Петр I отчетливо видел сильные стороны позиции противников реформ и те симпатии, которые могли проявить к царевичу Алексею служители Церкви. Поэтому он ни на секунду не упускал из своих рук инициативу, и снова он обращается к духовенству с обращением, которое, в изложении голландского резидента, звучит следующим образом: «Смотрите, как зачерствело это сердце, и обратите внимание на то, что он говорит. Соберитесь после моего ухода, вопросите свою совесть, право и справедливость и представьте мне письменно ваше мнение о наказании, которое он заслужил, злоумышляя против отца своего. Но мнение это не будет конечным судом; вам, судьям земным, поручено исполнять правосудие на земле. Во всяком случае, я прошу вас не обращать внимание ни на личность, ни на общественное положение виновного, но видеть в нем лишь частное лицо и произнести ваш приговор над ним по совести и законам. Но вместе с тем я прошу также, чтобы приговор ваш был умерен и милосерд, насколько вы найдете возможным это сделать»[38].

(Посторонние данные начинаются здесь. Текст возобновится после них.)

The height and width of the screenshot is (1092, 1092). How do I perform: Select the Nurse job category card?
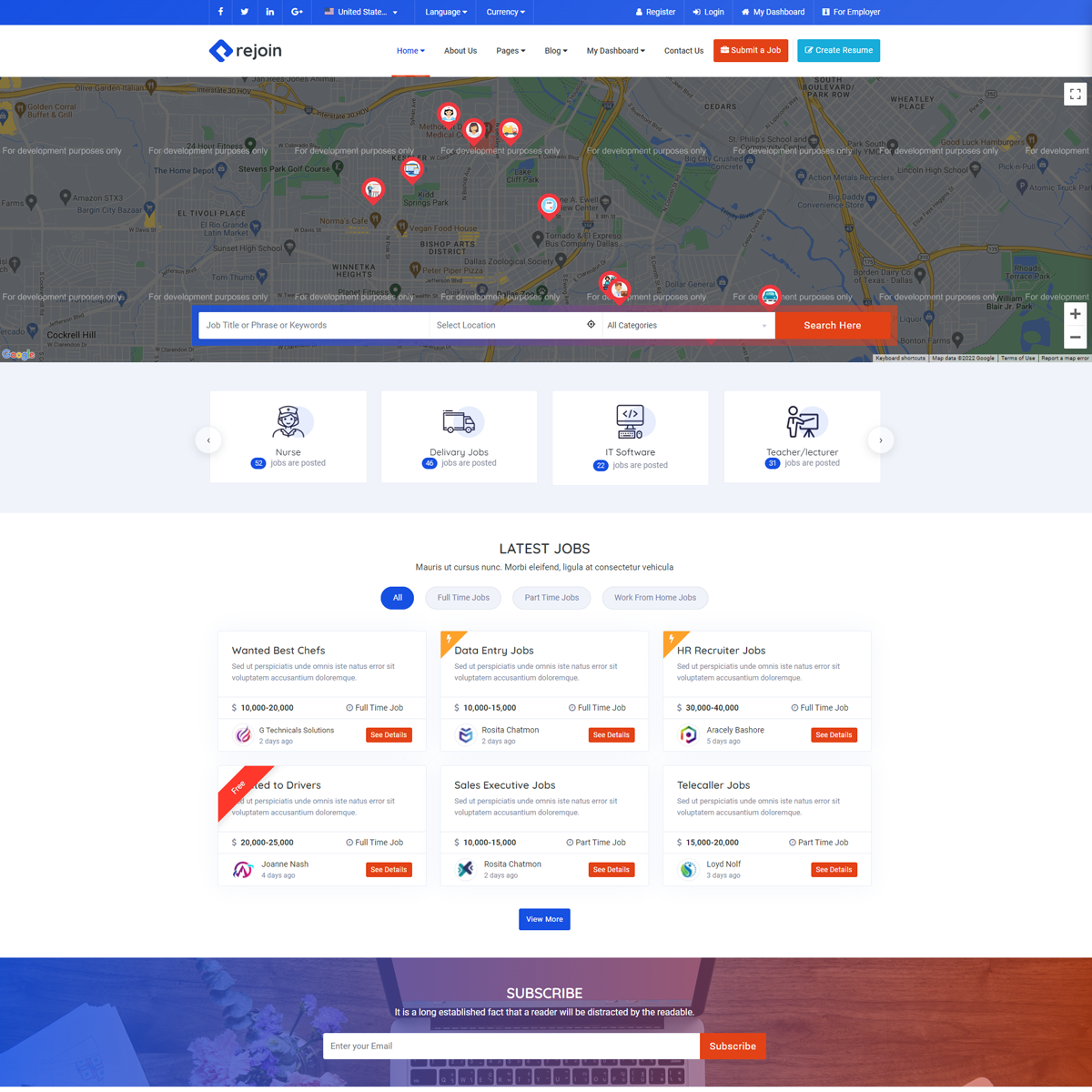(x=288, y=437)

Нет необходимости говорить о том, что при активном участии Петра I суд закончился вынесением приговора о смертной казни царевича Алексея, и в 1718 г. он умер под пытками. В том же 1718 г. Якоб де Би уехал из С.-Петербурга.

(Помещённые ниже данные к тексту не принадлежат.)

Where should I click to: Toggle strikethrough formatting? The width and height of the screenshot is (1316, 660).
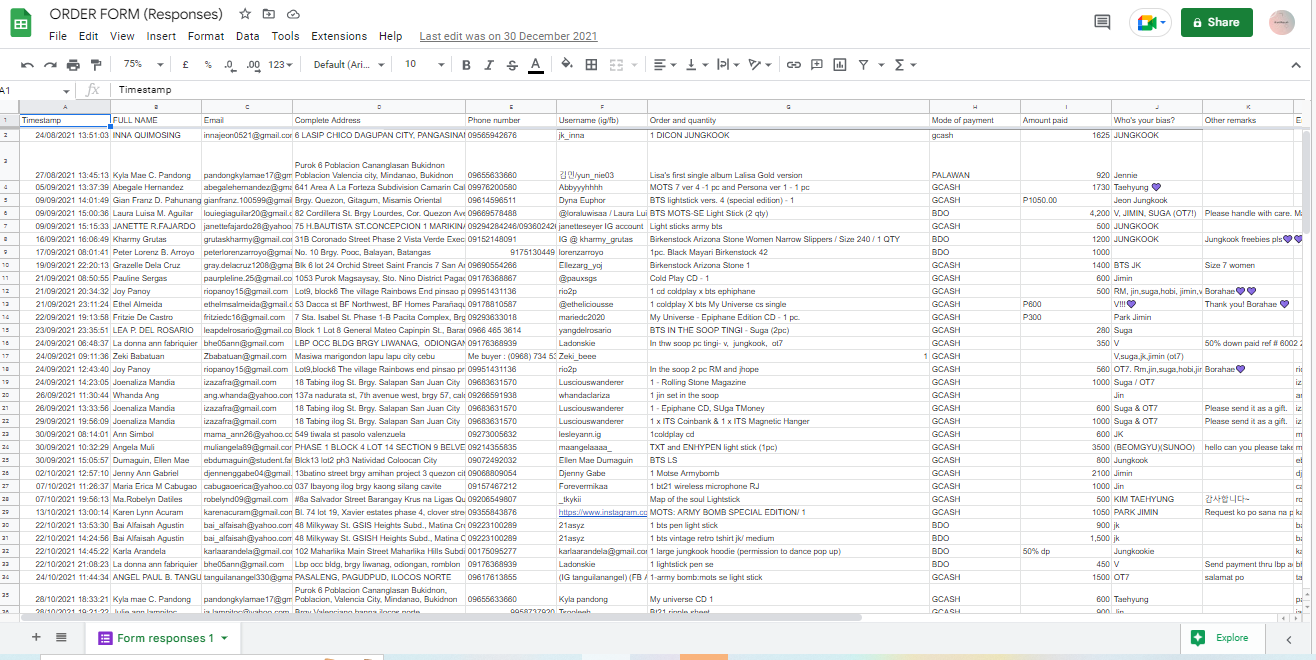pyautogui.click(x=512, y=65)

Драматично складывалась и дальнейшая судьба Крюйса. В 1713 г. в морском бою, преследуя шведскую эскадру, Крюйс посадил на мель свой корабль – 50-пушечный «Выборг». Состоявшийся вскоре суд (а судьи, по-видимому, являлись недругами Корнелия Крюйса) приговорил вице-адмирала к смертной казни. Суровую кару заменили ссылкой в Олонец (по другим данным – в Казань). Но царь Петр помнил заслуги Крюйса, и в 1715 г. Крюйс возвращен в Санкт-Петербург, назначен на руководящий пост в Адмиралтействе, стал вице-президентом Адмиралтейств-коллегии, а в 1721 г. получил чин адмирала. Скончался Крюйс в 1727 г.

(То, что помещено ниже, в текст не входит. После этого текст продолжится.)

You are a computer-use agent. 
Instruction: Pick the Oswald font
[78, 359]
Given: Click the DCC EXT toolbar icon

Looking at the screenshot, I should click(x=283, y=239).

…Несмотря на события, потрясавшие Петербург, жизнь голландской общины шла своим чередом. Болес ван Хартман (1683–1764), приехавший в город по контракту в 1713 г., строил шпили Адмиралтейства, Петропавловского собора, Симеоновской церкви[39]. Голландский купец Иоганнес Броувер (Johannes Brouwer) в 1713 г. подписал прошение парламенту Нидерландов об основании реформатской общины в С.-Петербурге[40].
Голландский «каменных дел мастер» Конрад Христофор в 1715–1722 гг. строил дома в Кронштадте и Александро-Невском монастыре[41]. В «Истории Петра» А.С. Пушкин сообщает об одном из деяний царя: «Февраль 1717 г. Заключил договор с типографщиком Даниилом Леейвеном о напечатании Ветхого и Нового Завета на голландском языке, на половине листа, дабы припечатать потом и славенский текст, что и исполнено в 1721 году»[42].
Из-за постоянного притока иностранцев первая протестантская община быстро разрасталась и вскоре оказалась перед необходимостью разделения конфессий. В 1717 г. учреждена голландская община, в 1719 г. открыли свою церковь англичане, за ними в 1723 г. – французы с частью немецкоязычных швейцарцев.
Голландцы были первыми, кто пожелал, чтобы службы в церкви велись на их родном языке. Якоб де Би, посол Генеральных штатов[43] при царском дворе, а также некоторые купцы в Санкт-Петербурге, готовые гарантировать жилье и содержание, обратились с ходатайством в классис[44] Амстердама, ответственный за церковь в Санкт-Петербурге, послать на службу в Санкт-Петербург голландского пастора. Такой кандидат был найден; 6 сентября 1717 г. рекомендательное письмо пришло пастору Херманусу Герардусу Грубе[45]. (Что касается пастора Нациуса, то он возглавил немецкую общину, и в 1730 г. немецкие лютеране открыли свою церковь Петрикирхе.) 20 ноября 1717 г. новый пастор голландской общины приступил к исполнению своих обязанностей. Эта дата считается началом голландской церкви в С.-Петербурге[46].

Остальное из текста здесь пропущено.